My wife and I booked a flat in 2009; the possession is next year. We plan to prepay the loan by selling a plot. Will there be any capital gains tax?
We have assumed that the plot which you propose to sell for prepayment of loan is owned by you and is held for at least 36 months, which makes it a long-term capital asset as defined under section 2(29A) of the Income-tax Act. As per section 54F, capital gains arising on transfer of any long-term capital asset are exempt from tax entirely/proportionately provided all/portion of the net consideration (sales consideration less selling expenses) is reinvested for purchase of a residential house within one year before or two years after the date of transfer of the capital asset.

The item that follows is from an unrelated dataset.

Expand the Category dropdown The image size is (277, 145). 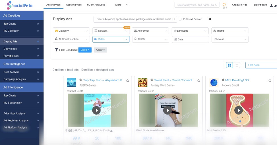pyautogui.click(x=71, y=31)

For claiming exemption under section 54F, the date of purchase of flat may be reckoned from the date of actual possession based on some court pronouncements.

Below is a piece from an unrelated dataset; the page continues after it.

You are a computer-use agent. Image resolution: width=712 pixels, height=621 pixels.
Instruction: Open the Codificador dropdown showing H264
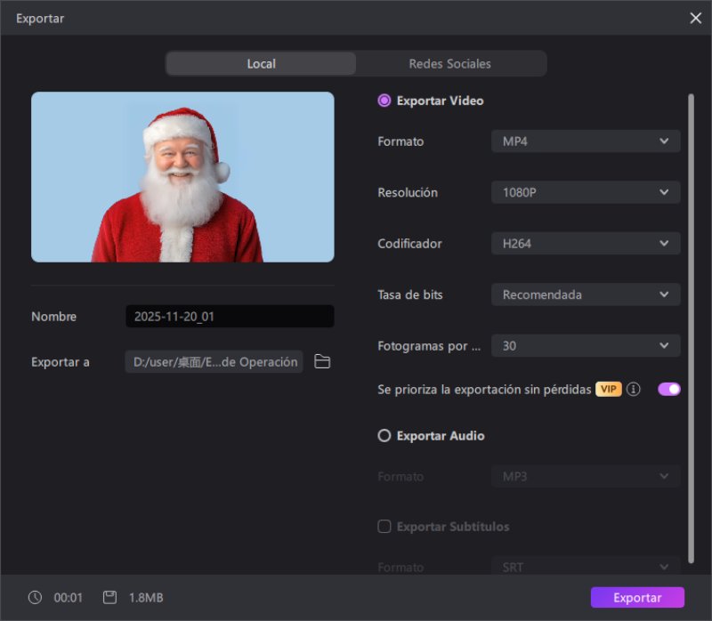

Accordingly, if the flat is purchased within the specified time limits under section 54F, you shall be eligible to claim exemption from capital gains tax either entirely or proportionately depending upon the amount of sale proceeds reinvested for purchase of flat and fulfilment of certain other conditions specified therein.
I am a pensioner drawing Rs 18,000 per month. I have made few investments from which I get Rs 5,000 interest every month. Is there any tax liability on me?
As per section 10(10A), only commuted pension received under the Civil Pensions (Commutation) Rules of the Central government and other schemes applicable to government employees is exempt from tax, subject to limits specified therein. However, pension receivable on monthly basis is taxable under the head salaries in case of all employees (government or non-government). Since you are receiving pension on a monthly basis which is not commuted pension, the same shall be taxable in your hands as salary income.
Interest earned on investments is taxable unless the same is earned on investments specified under section 10(15). In case you have made investment which is specified under section 10(15), then interest earned thereon shall be tax-exempt. However, if the investments do not come under section 10(15), then the same shall be taxable. Further, if any tax has been deducted on interest, the credit for the same can be taken while computing your tax liability.
The tax liability shall be computed based on the slab rate applicable to you. In case your age is 60 years or more, then there shall be no tax on income up to Rs 2.5 lakh. Income exceeding Rs 2.5 lakh and up to Rs 5 lakh shall be taxable at the rate of 10%.